I love Joan and Peggy so much that I would watch Mad Men spin-offs called Joan and Peggy every week until they got cancelled. They are not just two flat models of female success, as they could have been if Mad Men was the show I thought it was before I watched it. The ways in which they have worked their ways into positions of relative power and authority are complex, and I personally feel a far greater degree of identification and sympathy with Peggy and Joan than I ever could with Don.

Don Draper

This will sound strange, but one of the persistent flaws that I see in Mad Men is that it is too enthralled to Don Draper. It’s like the writers have really been taken in by the aura of mystery and authority they they have written around Don Draper, like clients in meetings are taken in by him. They really love him. Things got uncomfortably reverential in Season 4, and frequent, tedious scenes of Don writing in his journal and telling us his incredible thoughts in voiceover were included to show us that Don Draper is now wise and introspective, as well as handsome, smart, fantastic at his job and irresistible to the ladies.

don draper mad men writing

Whatever, Don

Don Draper is supposed to be simultaneously a serial womaniser and a devoted husband and father, an alcoholic yet far more in control than any other alcoholic, thrillingly reckless yet always right. His being one thing and its opposite is not complexity or depth of character, it’s him being written as some kind of incredible 1960s advertising hero-god. And Mad Men‘s thoughtful exploration of sexual politics goes totally out the window when it comes to Don Draper. This SNL skit about Don Draper has a lot to say about the horrible ease with which he accesses women, which I don’t find very funny. The fact that he is someone’s husband or boss or paying for their drinks no longer signifies power disparity when Don Draper has sex- women just want him, always, unconditionally. When he does hurt a woman, as he hurts his secretary Allison in Season 4, the show’s focus remains on him, and the incident is incorporated into the development of his character as a mystery, someone who is wounded and struggling but well-intentioned. His unethical behaviour is intended to increase our admiration for him.

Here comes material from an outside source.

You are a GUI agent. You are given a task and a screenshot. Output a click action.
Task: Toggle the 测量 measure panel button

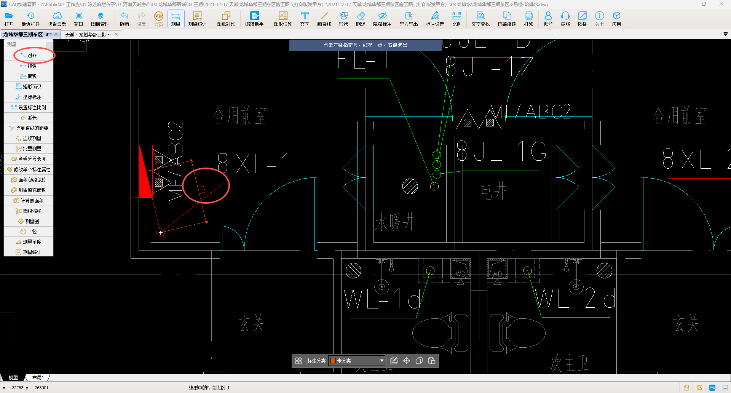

And this is one of many respects in which political and social complexities can be totally glossed over when they trouble the glamorous surface that is supposed to be one of Mad Men‘s main draws, and to which Don Draper’s infallible genius and great face are integral. I love watching Mad Men, but I hope that the second thing that Don Draper and The First Evil have in common is that they will both be vanquished by women.